Followed by Syphax, Cethegus now rode slowly home.

He stopped at the principal entrance to his house.

In answer to the call of Syphax, Thrax, a groom, opened the gate.

Cethegus dismounted and stroked the neck of his noble charger.

"Our next ride will be a sharp one, my Pluto--to victory or in flight! Thrax, give him the white bread which was reserved for me."

The horse was led into the stables near at hand. The stalls were empty. Pluto shared the spacious building only with the brown horse belonging to Syphax. All the Prefect's other horses had been slaughtered and devoured by the mercenaries.

The master of the house passed through the splendid vestibule and atrium into the library.

The old ostiarius and secretary, the slave Fidus, who was past carrying a spear, the only domestic in the house. All the slaves and freedmen were upon the walls--either living or dead.

"Reach me the roll of Plutarch's Cæsar, and the large goblet set with amethysts--it scarcely needed their decoration--full of spring water."

The Prefect stayed in the library for some time. The old servant had lighted the lamp, filled with costly oil of spikenard, as he had been accustomed to do in times of peace.

Cethegus cast a long look at the numerous busts, Hermes, and statues, which cast sharp shadows along the exquisite mosaic pavement.

There, upon pedestals or brackets, on which were inscribed their names, stood small marble busts of almost all the heroes of Rome, from the mythic Kings to the long rows of Consuls and Cæsars, ended by Trajan, Hadrian, and Constantine.

The ancestors of the "Cethegi" formed a numerous group.

An empty niche already contained the pedestal upon which his bust would one day stand--the last on that side of the room, for he was the last of his house.

But on another side there was a whole row of arches and empty niches, destined for future scions of the family, not by marriage, but by adoption, should the name of Cethegus be continued into more fortunate generations.

As Cethegus walked slowly past the rows of busts, he chanced to look at the niche destined to contain his own, and, to his astonishment, saw that it was not empty.

"What is that?" he asked. "Lift up the lamp, secretary. Whose is that bust standing in my place?"

"Forgive, master! The pedestal of that bust, one of the ancients, needed reparation. I was obliged to remove it, and I placed it in the empty niche to keep it from harm."

"Show a light. Still higher. Who can it be?"

And Cethegus read the short inscription upon the bust: "Tarquinius Superbus, tyrant of Rome, died in exile; banished from the city by the inhabitants on account of his monstrous despotism. A warning to future generations."

Cethegus, in his youth, had himself composed this inscription.

He took the bust away, and placed it on one side.

"Away with the omen!" he cried.

Lost in thought, he entered his study.

He leaned his helm, shield, and sword against the couch. The slave kindled the lamp which stood on the tortoise-shell table, brought the goblet and the roll of papyrus, and left the room.

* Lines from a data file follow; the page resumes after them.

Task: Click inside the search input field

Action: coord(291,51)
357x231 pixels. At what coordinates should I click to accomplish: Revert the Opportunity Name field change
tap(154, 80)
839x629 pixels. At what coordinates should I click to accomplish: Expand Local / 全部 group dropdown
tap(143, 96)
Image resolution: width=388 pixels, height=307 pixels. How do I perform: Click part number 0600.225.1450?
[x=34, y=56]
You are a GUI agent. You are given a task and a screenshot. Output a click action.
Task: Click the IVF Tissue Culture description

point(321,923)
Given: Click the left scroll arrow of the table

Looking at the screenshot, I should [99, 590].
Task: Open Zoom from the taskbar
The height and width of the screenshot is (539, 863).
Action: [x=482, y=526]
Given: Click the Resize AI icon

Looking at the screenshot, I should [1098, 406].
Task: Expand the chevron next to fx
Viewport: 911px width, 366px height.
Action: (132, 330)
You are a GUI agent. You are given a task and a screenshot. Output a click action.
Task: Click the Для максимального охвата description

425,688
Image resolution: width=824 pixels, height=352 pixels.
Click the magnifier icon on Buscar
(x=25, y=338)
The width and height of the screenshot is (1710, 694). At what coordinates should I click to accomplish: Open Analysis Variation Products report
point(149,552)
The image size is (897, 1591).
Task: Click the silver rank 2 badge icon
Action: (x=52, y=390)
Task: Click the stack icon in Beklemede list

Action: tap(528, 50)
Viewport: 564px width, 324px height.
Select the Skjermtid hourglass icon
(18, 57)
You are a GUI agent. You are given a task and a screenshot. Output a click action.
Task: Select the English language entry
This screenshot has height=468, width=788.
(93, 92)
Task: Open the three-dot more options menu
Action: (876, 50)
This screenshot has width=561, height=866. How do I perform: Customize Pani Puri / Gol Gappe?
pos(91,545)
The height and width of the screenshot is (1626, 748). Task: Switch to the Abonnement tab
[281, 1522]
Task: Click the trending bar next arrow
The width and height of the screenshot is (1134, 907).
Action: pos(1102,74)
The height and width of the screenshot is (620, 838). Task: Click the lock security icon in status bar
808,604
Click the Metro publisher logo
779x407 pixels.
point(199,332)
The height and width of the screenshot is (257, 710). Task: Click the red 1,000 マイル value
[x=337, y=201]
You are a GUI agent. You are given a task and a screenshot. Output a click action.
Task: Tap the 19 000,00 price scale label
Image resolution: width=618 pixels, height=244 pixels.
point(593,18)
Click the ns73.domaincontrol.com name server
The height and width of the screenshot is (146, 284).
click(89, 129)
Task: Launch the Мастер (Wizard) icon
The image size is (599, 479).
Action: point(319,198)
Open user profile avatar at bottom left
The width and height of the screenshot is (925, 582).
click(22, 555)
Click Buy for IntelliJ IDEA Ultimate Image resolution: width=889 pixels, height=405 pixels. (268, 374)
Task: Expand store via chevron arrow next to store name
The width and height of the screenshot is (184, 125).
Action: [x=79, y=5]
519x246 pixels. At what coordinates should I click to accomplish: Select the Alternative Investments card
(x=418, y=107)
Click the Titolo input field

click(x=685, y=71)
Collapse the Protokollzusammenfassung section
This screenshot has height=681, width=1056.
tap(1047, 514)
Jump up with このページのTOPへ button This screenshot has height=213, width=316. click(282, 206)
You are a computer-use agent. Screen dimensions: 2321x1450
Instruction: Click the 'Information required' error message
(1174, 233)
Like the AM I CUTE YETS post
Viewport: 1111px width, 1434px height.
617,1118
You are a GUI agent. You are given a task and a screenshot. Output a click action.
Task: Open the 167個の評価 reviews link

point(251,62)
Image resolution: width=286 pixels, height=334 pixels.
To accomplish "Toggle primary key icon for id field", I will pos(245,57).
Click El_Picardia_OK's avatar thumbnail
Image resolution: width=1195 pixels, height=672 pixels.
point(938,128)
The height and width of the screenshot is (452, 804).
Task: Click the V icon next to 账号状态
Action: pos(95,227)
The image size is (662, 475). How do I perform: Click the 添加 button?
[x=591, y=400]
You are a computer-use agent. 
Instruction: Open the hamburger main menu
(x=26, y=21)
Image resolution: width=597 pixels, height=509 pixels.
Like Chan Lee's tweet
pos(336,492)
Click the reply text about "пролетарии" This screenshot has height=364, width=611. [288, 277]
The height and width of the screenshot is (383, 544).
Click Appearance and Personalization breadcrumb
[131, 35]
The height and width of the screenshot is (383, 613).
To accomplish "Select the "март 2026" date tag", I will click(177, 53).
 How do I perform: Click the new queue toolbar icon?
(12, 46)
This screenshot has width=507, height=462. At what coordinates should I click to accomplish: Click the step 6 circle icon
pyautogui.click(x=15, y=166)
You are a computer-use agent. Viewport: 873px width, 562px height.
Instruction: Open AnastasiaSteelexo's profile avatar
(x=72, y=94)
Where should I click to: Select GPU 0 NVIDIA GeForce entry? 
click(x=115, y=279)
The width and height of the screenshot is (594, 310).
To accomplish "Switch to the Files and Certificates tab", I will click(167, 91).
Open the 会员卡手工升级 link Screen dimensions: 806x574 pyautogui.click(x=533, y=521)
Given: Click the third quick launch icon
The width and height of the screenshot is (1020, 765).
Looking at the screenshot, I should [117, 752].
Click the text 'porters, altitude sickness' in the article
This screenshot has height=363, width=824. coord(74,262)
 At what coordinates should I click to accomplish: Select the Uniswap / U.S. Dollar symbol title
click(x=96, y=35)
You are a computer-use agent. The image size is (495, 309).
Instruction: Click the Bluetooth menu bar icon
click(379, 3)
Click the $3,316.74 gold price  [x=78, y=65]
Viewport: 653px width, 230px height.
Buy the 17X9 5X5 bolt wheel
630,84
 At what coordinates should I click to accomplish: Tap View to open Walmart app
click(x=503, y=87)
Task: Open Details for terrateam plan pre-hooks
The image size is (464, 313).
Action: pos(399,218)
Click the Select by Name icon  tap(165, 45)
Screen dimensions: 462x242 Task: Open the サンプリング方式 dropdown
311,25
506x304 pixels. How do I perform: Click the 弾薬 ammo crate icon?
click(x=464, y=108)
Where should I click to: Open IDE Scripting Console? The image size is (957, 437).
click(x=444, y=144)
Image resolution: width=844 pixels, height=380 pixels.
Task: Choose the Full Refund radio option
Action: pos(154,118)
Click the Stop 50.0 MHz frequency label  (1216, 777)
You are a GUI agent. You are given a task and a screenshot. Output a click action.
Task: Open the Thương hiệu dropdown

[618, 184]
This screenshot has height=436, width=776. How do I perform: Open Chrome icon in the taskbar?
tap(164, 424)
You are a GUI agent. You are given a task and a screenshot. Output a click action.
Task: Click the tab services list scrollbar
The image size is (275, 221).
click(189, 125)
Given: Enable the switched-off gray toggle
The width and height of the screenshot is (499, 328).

Cethegus took up the roll.

But he soon laid it down again. His forced composure could not last; it was too unnatural. In the Roman Forum the Quirites drank with the barbarians to the health of the King of the Goths and the ruin of the Prefect of Rome, the Princeps Senatus! In two hours he was about to attempt to wrest the city from the Goths. He could not fill up the short pause with the perusal of a biography which he almost knew by heart.

He drank thirstily of the water in the goblet.

Then he threw himself upon his couch.

"Was it an omen?" he asked himself. "But there are no omens for those who do not believe in them. 'This is the only omen: to fight for the fatherland,' says Homer. Truly, I fight not alone for my native land; I fight still more for myself. But have not to-day's events disgracefully proved that Rome is Cethegus, and Cethegus is Rome? These name-forgetting Romans do not make Rome. The Rome of to-day is far more Cethegus than the Rome of old was Cæsar. Was not he, too, a tyrant in the eyes of fools?"

He rose uneasily, and went up to the colossal statue of his great ancestor.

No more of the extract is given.